Fernando Ratcliffe, now 26 years old, denies being the person who opened fire in a drive-by shooting on April 9, 2022.
Defence lawyer Devin Bains told Justice Bruce Thomas Thursday, convicting Ratcliffe would be a miscarriage of justice.
Ratcliffe has pleaded not guilty to five counts of attempted murder, discharging a firearm, and being in a vehicle with a loaded handgun.
Five people suffered survivable gunshot wounds when someone in a pickup truck fired a handgun into a crowd gathered out front of an East Windsor bowling alley.
Just moments before, three of the occupants in the truck were involved in a short fight inside the establishment, including the driver Joshua Fryer, 23, and his brother Andrew Meloche, 25.
Fryer’s then-girlfriend was also in the truck as was Ratcliffe.
Fryer testified this week that by process of elimination the shooter had to be Ratcliffe while Meloche changed his evidence Tuesday and told the court he now doesn’t remember the shooting.
“In my view, their testimony was directed toward the protection of themselves, and each other and that Mr. Ratcliffe was unfortunate collateral damage in that effort,” Bains said Thursday.
He said the love the brothers have for each other was “palpable” during this week’s evidence.
“There are sometimes unspoken oaths, that compete with oaths taken in the courtroom,” Bains said.
“Their commitment to each other has caused inexcusable harm to Fernando Ratcliffe.”

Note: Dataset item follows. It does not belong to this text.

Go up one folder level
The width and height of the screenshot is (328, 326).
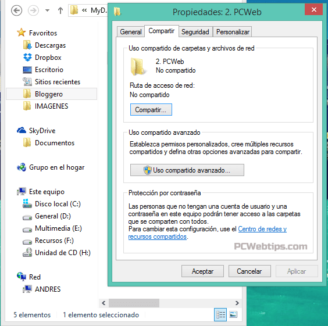point(60,10)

Bains argued Ratcliffe had no reason to open fire on the group of strangers that night because he wasn’t involved in the fight inside; Fryer and Meloche were both part of it.

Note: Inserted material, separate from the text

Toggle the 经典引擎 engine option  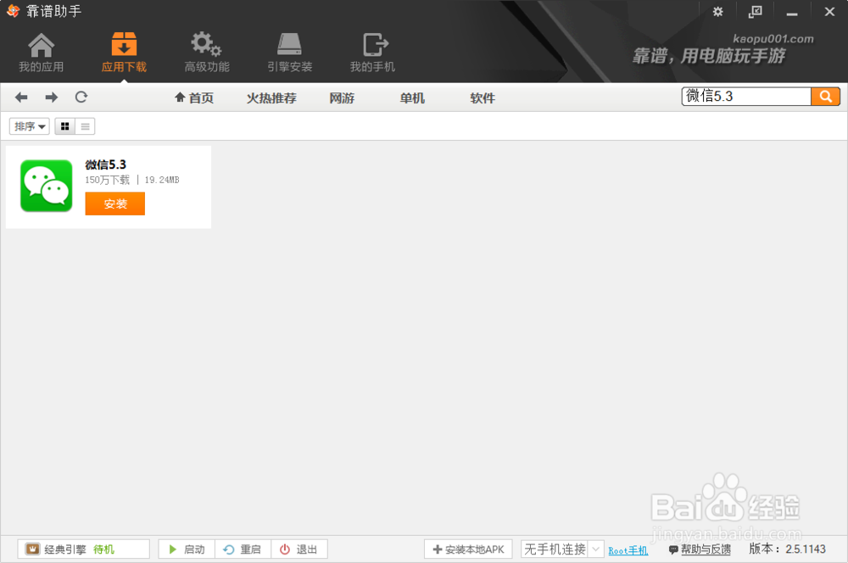tap(83, 549)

There was also evidence from several witnesses who reported hearing a woman “command” someone in the truck to “shoot those (n-words)”.
Bains argued Fryer was the only person in the truck who could be swayed by his girlfriend’s direction and had the motive to retaliate for being injured in the earlier melee.
“Whatever fondness they (Fryer and Meloche) had for Mr. Ratcliffe as a friend – not a best friend, not a close friend – it could not compete with the need to protect, in particular, Mr. Fryer who I submit, the preponderance of the strong evidence suggests is the shooter,” Bains said.
The lawyer questioned the logic of Fryer’s evidence at trial that the gunman used the open front driver’s side window to shoot at the strangers.
“It is logistically awkward for anyone in Mr. Ratcliffe’s position at that time; behind the driver, leaning through to shoot backward out the front window,” Bains argued.
“Awkward doesn’t mean impossible but it is awkward.”
In the lengthy Agreed Statement of Fact before the court, eyewitness accounts vary.
Some identify the shooter as a white male, in the driver’s seat who crossed his right arm over his body to aim and fire the handgun.
Others said the bullets came from the backseat.
“There’s almost universal inconsistency in that almost no two people have the same account,” Deputy Crown Attorney Bryan Pillon said Thursday.
“Not uncommon in these types of situations,” Justice Bruce Thomas inserted.
“They last for a second. They are very traumatic, and afterwards everybody’s trying to remember what exactly happened, but nobody has the same version.”
Pillon admitted the Crown case had “frailties”.
On motive, Pillon reminded the court, the fight lasted just a few minutes.
“If a relatively minor fight inside the bowling alley was enough to motivate someone to commit this senseless crime, then they didn’t need much persuading,” Pillon argued.
Pillon also said Fryer was a “credible witness” who could have “stretched his evidence”, particularly the parts that don’t paint him in the most favourable light.
Pillon said attempted murder is “notoriously” hard to prove, because they can prove there was bodily harm but not that the shooter wanted those specific people to be killed.
He suggested the judge could consider convictions for aggravated assault, as a lesser and included offence for attempted murder.
To this day, the gun used in the shooting has not been recovered and the court does not know what Ratcliffe did after it happened.
He turned himself into police nearly six weeks later, after police published his image as a person of interest.
Fryer testified he tried to burn the clothes he was wearing that night because of the blood stains and he threw away the spent shell casings that were inside his truck.
He and Meloche were arrested by police within days of the shooting.
Fryer and Meloche pleaded guilty to the lesser charge of being in a vehicle with a loaded firearm in 2025 and both were sentenced to eight months house arrest.
Meloche told the court this week, he did that to “get out of jail”.
Justice Bruce Thomas said Thursday as a result of the detailed Agreement Statement of Fact saving “weeks” of valuable court time, he wants to conclude the Ratcliffe matter this week and will have his judgment Friday afternoon.